*Text excerpt*:
A great vet becomes truly noteworthy after you've had a few bad ones. Arch Gordon's tableside manner is so effortlessly kind, benevolent, and caring, it's worth giving him his due. We know a certain cat terrified of thunderstorms, vacuum cleaners, doorbells, and even its own shadow that regularly melts into Gordon's capable hands during checkups, purring contentedly. Feline and canine office visits run around $40; rabies shots are $15 extra. He seems to have a way with dogs too -- from the little yappy lap dogs to the poodles-as-fashion-accessories and the pampered pooches belonging to the high-class ladies living near the beach. Be you one of the bejeweled set or just a normal sort with a normal pet, Gordon's comforting, compassionate aura of concern makes a visit to the vet as painless as possible.
OK, you've got Fido on that special vegan diet, and his mock turtleneck sweater is made of hemp. So what's next to make your dog a true reflection of your hippie roots? Holistic medicine, of course. It's sure to restore your mutt's inner peace -- which does not require a pooper scooper. At Friendship Animal Wellness Center, veterinarian Carol Falck will give your pet a holistic checkup for $125, followed by a recommendation for treatment from Chinese medicine to traditional veterinary care (which runs about $42 per visit). For some animals, the prescription is for acupuncture ($50 a visit), which can especially aid with arthritis. Follow it up with an aromatherapy bath with slippery elm and rose geranium. Top it off with a spritz of doggy cologne made from nutmeg and lime. The center also offers Reiki, an ancient form of medicine that, according to its website, involves moving energy, restoring your pet's "natural state of wholeness on all levels -- mental, physical, emotional and spiritual." That's right, spiritual. Don't you know what dog spelled backward is?

*Provided information*:
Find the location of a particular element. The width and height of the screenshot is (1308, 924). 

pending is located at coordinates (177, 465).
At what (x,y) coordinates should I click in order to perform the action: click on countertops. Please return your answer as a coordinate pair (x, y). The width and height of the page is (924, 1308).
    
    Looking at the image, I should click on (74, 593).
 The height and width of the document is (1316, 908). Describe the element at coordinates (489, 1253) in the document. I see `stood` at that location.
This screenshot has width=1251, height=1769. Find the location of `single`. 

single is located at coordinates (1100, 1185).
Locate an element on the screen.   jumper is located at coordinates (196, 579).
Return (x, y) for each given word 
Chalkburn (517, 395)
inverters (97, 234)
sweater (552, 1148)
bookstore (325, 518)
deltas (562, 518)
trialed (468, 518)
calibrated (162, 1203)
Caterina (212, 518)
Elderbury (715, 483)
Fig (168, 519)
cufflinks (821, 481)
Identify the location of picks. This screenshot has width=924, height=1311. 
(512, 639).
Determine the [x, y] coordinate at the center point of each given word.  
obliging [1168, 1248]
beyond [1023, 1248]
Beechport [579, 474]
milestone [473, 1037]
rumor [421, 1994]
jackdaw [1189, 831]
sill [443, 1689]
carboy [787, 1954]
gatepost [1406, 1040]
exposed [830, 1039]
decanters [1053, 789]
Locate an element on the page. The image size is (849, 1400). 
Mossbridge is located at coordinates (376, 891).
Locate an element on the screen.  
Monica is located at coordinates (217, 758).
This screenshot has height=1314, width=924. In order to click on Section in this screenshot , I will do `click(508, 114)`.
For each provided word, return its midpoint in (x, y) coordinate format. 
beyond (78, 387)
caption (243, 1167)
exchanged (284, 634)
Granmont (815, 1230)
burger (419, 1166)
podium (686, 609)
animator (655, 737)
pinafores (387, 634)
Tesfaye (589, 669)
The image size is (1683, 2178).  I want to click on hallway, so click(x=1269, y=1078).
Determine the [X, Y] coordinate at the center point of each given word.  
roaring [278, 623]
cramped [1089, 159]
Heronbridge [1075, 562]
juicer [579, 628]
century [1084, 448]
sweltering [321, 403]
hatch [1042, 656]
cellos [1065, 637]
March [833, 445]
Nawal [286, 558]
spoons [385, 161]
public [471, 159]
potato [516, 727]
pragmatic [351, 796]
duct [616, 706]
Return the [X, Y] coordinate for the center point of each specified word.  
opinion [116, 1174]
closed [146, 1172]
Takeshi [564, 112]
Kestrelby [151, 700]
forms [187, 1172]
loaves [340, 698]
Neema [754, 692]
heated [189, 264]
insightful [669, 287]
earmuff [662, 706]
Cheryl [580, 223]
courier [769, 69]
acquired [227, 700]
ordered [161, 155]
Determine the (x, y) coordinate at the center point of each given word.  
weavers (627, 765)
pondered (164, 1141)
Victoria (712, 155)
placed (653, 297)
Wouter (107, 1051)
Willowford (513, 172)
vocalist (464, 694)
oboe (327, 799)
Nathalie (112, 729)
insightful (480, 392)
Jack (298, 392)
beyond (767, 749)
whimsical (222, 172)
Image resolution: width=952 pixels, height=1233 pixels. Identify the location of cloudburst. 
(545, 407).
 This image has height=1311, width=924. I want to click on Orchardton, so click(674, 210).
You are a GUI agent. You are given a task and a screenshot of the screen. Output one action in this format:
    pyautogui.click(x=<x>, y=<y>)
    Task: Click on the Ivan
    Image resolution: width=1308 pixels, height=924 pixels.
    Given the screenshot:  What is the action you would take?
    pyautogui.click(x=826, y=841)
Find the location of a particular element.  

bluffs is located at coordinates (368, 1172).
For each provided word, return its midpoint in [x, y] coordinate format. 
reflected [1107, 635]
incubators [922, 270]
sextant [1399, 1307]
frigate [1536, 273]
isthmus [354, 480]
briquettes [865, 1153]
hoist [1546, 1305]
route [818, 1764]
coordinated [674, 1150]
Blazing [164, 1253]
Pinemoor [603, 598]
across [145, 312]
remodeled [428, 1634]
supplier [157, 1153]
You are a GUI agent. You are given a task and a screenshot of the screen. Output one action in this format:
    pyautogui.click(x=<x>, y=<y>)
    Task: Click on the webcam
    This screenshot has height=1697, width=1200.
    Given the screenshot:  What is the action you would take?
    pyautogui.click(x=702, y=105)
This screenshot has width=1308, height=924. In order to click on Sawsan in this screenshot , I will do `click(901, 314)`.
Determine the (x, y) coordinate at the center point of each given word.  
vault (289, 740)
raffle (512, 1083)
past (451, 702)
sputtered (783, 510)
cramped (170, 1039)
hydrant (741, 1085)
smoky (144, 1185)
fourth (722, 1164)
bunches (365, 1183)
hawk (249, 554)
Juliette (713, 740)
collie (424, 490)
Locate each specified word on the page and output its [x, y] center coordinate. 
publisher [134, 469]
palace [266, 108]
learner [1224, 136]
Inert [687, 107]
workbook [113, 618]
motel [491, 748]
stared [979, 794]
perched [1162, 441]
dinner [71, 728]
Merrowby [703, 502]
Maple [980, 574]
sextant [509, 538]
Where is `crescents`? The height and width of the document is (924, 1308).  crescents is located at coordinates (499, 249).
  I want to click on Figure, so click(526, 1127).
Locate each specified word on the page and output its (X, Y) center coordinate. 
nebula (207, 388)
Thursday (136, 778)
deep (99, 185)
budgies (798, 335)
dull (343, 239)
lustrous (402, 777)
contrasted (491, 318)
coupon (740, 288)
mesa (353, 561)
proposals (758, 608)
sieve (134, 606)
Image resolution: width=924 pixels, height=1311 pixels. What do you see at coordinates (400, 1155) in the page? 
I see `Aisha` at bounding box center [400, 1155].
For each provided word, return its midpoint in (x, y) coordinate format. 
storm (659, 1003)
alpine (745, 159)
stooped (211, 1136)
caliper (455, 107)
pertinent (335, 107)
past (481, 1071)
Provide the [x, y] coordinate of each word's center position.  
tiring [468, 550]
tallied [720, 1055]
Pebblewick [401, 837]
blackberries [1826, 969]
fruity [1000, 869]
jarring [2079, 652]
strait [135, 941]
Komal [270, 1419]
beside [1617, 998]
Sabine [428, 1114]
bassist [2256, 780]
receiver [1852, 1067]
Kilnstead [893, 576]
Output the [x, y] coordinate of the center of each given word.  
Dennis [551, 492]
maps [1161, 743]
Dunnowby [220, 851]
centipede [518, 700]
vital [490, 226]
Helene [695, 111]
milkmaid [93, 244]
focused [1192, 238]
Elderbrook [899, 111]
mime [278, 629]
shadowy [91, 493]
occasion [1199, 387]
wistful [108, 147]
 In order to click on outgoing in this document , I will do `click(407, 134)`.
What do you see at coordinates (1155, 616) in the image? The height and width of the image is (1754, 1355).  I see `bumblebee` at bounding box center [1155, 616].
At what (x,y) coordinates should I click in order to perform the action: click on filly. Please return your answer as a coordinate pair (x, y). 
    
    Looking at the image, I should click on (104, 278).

*Work task 1*: In the veterinarian reviews, what does Carol Falck charge for a holistic checkup?
*Work task 2*: Carry on the veterinarian reviews from their last sentence.
The entries come from a separate source.

*Answer 1*: $125.

*Answer 2*:
These things just don't look like they should fly. A powered parachute is no more than a shopping-cart-sized craft with a big fan on the back, attached to a parachute fluttering above. But somehow, it can glide along at 30 mph, 800 feet above the hard, unforgiving Earth. Larry Littlefield, a retired airline pilot and powered-parachute instructor, promises it's not as precarious as it looks. Littlefield gives lessons at the Lantana Airport and sells the powered-parachute crafts, which cost about $17,000 new and $13,000 used. Lessons cost about $100 an hour and require about 35 hours before students can go off on death-defying -- uh, we mean safe -- trips on their own. Littlefield says the trips are worth the constant questions about whether he's nuts. "Ever seen the movie E.T. ?" he asks. "Remember the kids gliding over the houses on bikes? That's what it's like." The slow, careful glide of the powered parachute allows its pilot and a single passenger to take everything in, he says. "You just watch the world drift by. Slow and low is where it's at." Hopefully, just not too slow or too low.